Eugene N. Anderson (born 1941[1]) is a professor of anthropology emeritus at the University of California, Riverside.

Career

Anderson received a B.A. in anthropology from Harvard College in 1962 and a Ph.D. in anthropology from the University of California, Berkeley in 1967. He taught at Riverside from 1966-2006, when he became emeritus.
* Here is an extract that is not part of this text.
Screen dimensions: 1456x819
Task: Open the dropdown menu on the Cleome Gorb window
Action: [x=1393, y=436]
He has worked on cultural anthropology, cultural ecology, ethnobiology, and food and nutrition in China, Pacific Northwest, and the Yucatan (Yucatec Maya).[2]
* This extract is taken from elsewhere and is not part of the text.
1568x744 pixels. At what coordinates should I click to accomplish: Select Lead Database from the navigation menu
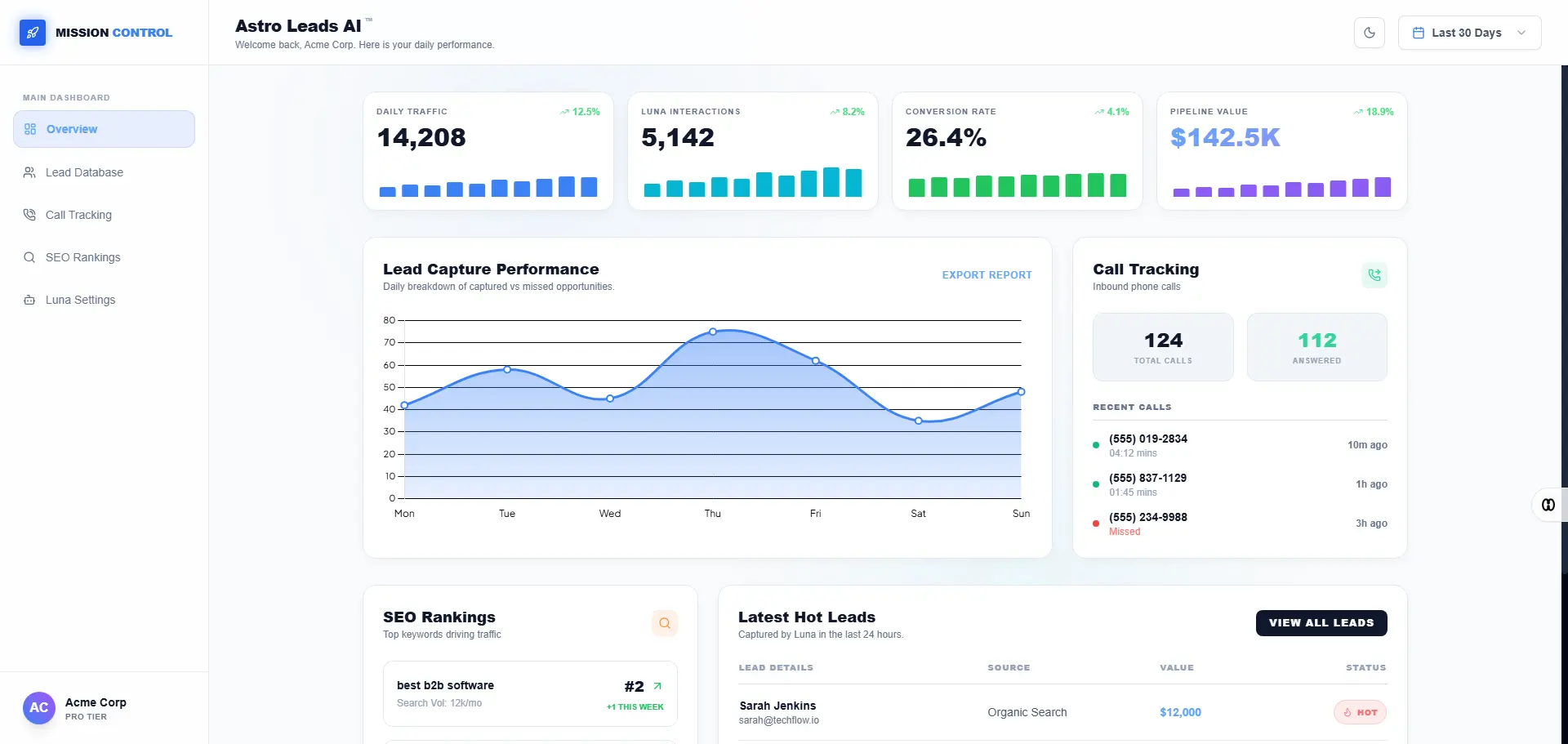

He was President of the Society of Ethnobiology from 2007-2009 and received the Distinguished Ethnobiologist Award from it in 2013 for his "outstanding contributions" to the field.[3] He has been a member of the Editorial Board of the Journal of Ethnobiology, Human Ecology, and the Journal of Ecological Anthropology.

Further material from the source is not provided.